Ironically, it was American business that created the climate for the revolution. ESPN and ABC Sports are televising this week's tournament, and as the echoes of Thompson's words spread across the tees and greens of the land, slowly but surely corporations that were expected to advertise began to reconsider. Early in July, IBM refused to buy time on ABC's Shoal Creek telecasts, saying that "supporting, even indirectly, exclusionary activities is against IBM's practices and policies." That started a stampede for the exits, and by last week five more companies had said they could not in good conscience pursue any commercial connections with Shoal Creek. Toyota "recommended" that its paid endorsers, players such as Lee Trevino, not wear the company logo during the tournament. The networks, Shoal Creek and the tournament executives watched in horror. Jim Awtrey, executive director of PGA of America, said last week, "It was disappointing to see the corporate sponsors distance themselves from us so fast.
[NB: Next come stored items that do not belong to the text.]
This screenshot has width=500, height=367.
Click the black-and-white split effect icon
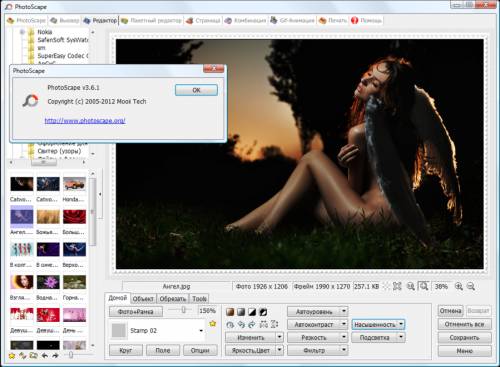point(252,312)
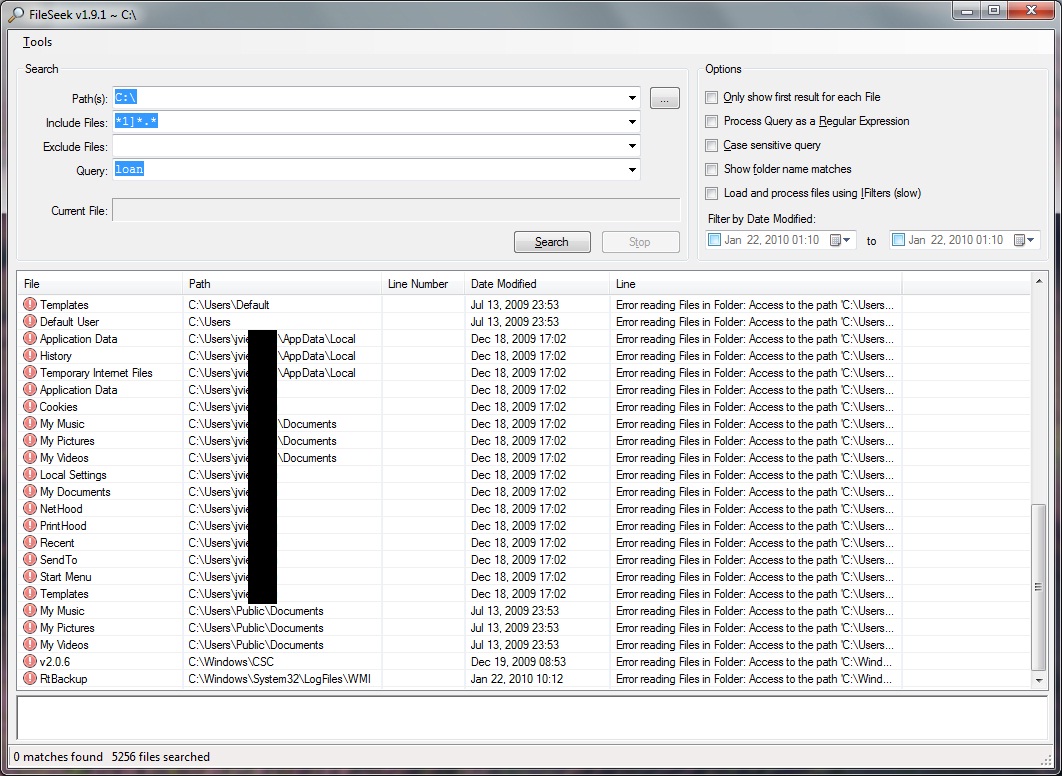The height and width of the screenshot is (776, 1062).
Task: Click the Search button
Action: click(551, 242)
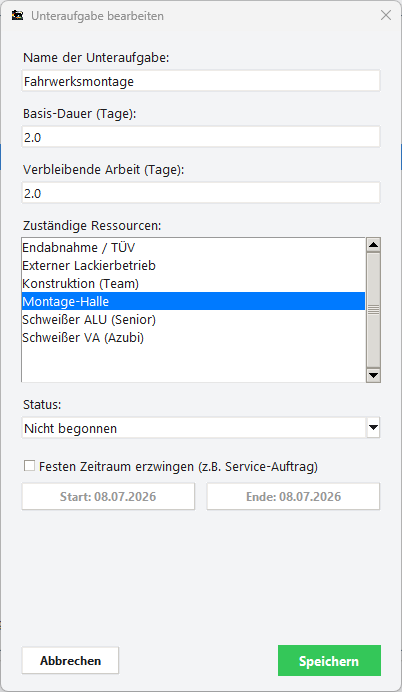Click the Nicht begonnen status combo box
402x692 pixels.
coord(201,428)
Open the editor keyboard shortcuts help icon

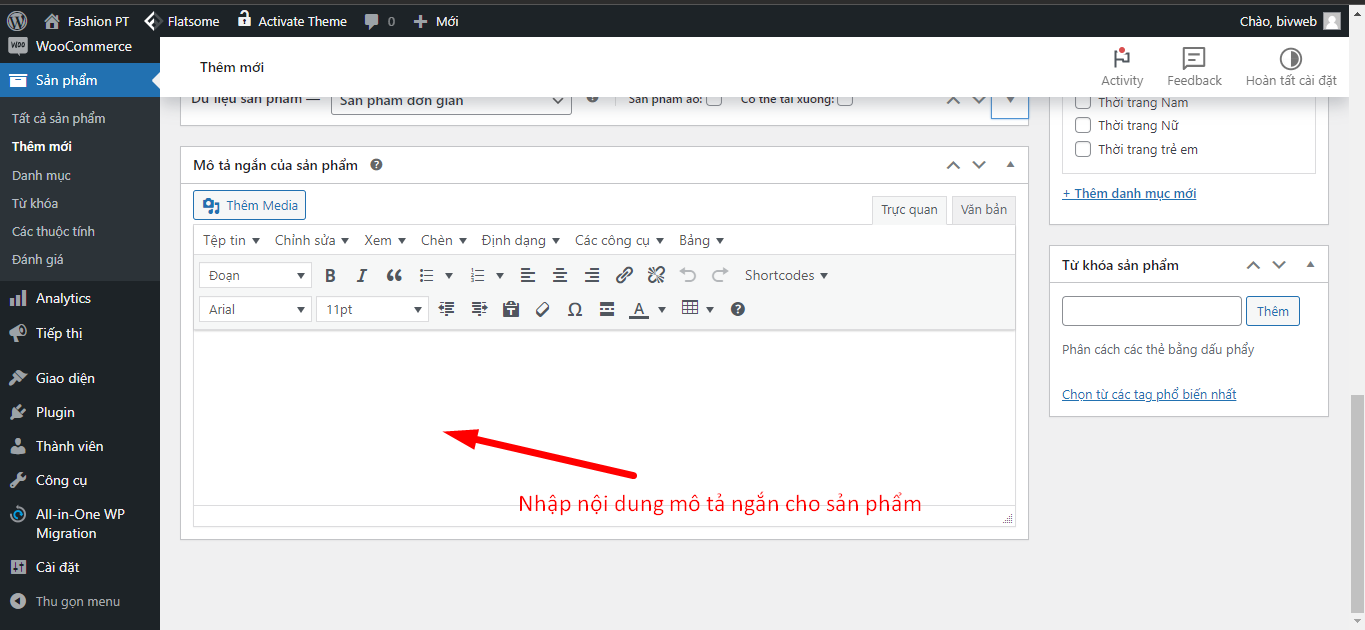738,310
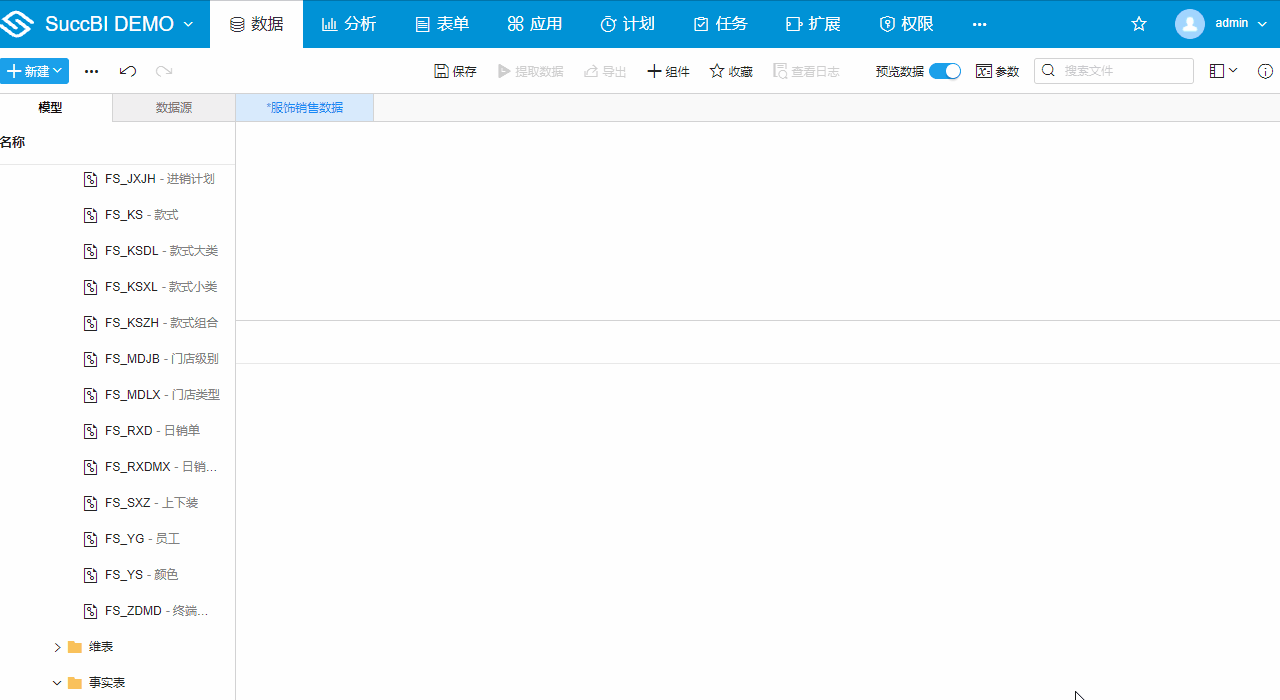Screen dimensions: 1280x700
Task: Click the 组件 (Components) icon
Action: tap(653, 71)
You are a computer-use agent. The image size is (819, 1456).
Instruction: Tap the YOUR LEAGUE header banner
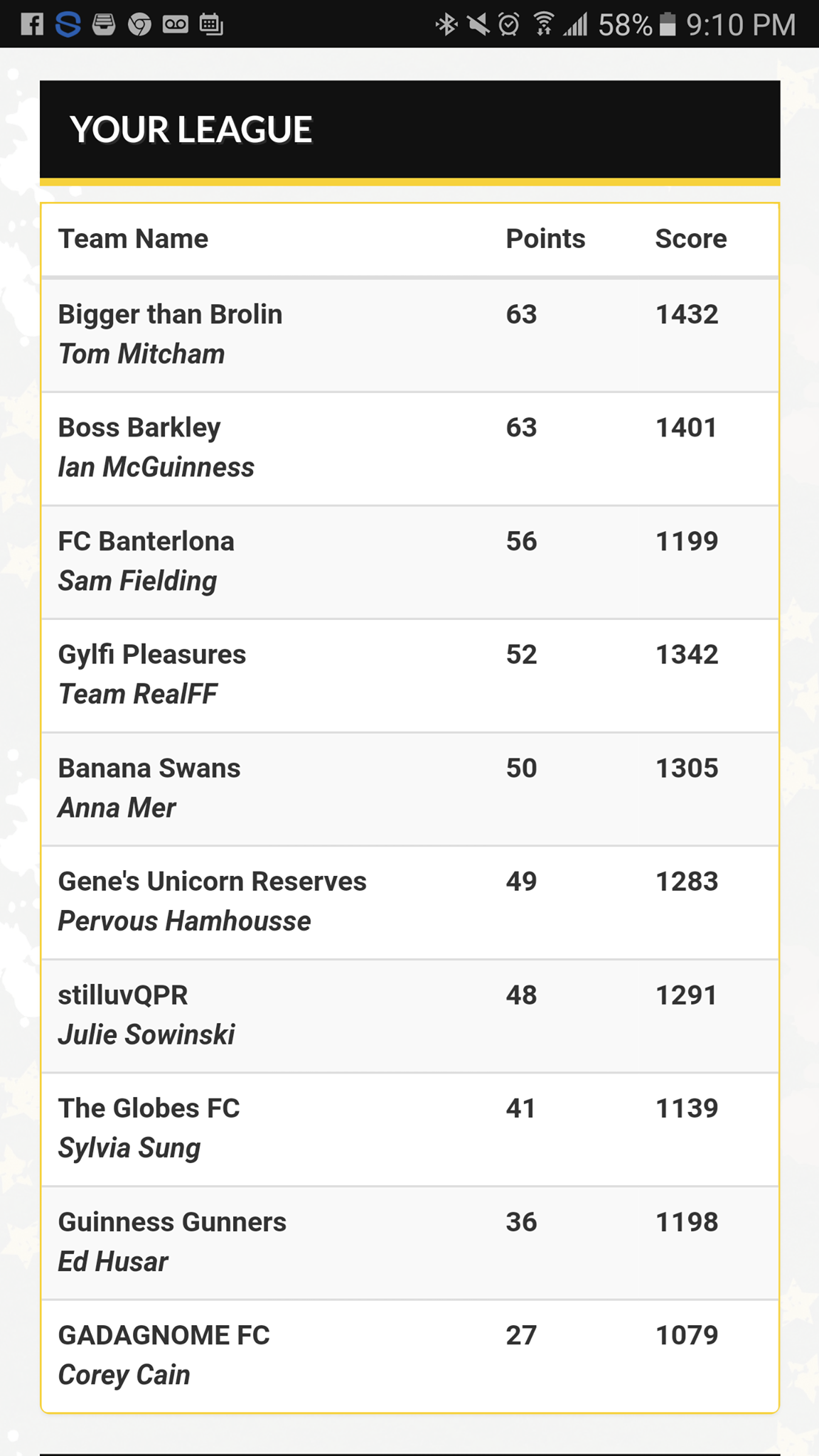[410, 129]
We thought it would have been nice if they had given us a little time to resolve the issue before they pulled out."
Of course, the laughable part of the situation is American businessmen's rushing to distance themselves from exclusionary clubs, when in fact the structure of racism, sexism and all-around white male chauvinism in these institutions is primarily the handiwork of—who else?—American businessmen. And it is worth noting that even though corporations were quick to run away from Shoal Creek, there were no broad directives telling executives to resign their company-subsidized memberships at clubs guilty of the same practices.
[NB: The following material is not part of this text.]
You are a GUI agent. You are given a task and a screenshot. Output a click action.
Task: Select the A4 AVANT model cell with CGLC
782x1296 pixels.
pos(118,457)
Nevertheless, business's high-profile rejection of racism in golf was gratifying. Grant Spaeth, president of the United States Golf Association, which represents 6,800 golf clubs and courses and runs the U.S. Open, said, "Corporate America fuels a big hunk of golf in the U.S. by supporting private clubs as well as sponsoring tournaments, and it was good to see them in the middle of this issue. This will have a very beneficial impact on private clubs, and I, for one, hope American business continues to be tough about it. It is a wonderful blending of profit and altruism."
Of course, one of the more bizarre aspects of all this is the great white hunt for blacks to join country clubs that was bound to ensue. Whereas a black was formerly a pariah because of his pigmentation, now he is sought out for precisely the same wrong reason. O.J. Simpson is a member of several clubs in Los Angeles, including the enlightened, multiracial Riviera Country Club, but in just the past two weeks he has been invited to become a charter member of the Sherwood Country Club, a lavish new layout with a Nicklaus course in Thousand Oaks, northwest of Los Angeles. Simpson accepted but said, "I must admit I wondered about why I was asked to join and why my name came up in a board meeting now, and then my mind went to the Shoal Creek situation. I would imagine that virtually every club in America must be having conversations about who to tap for minority membership."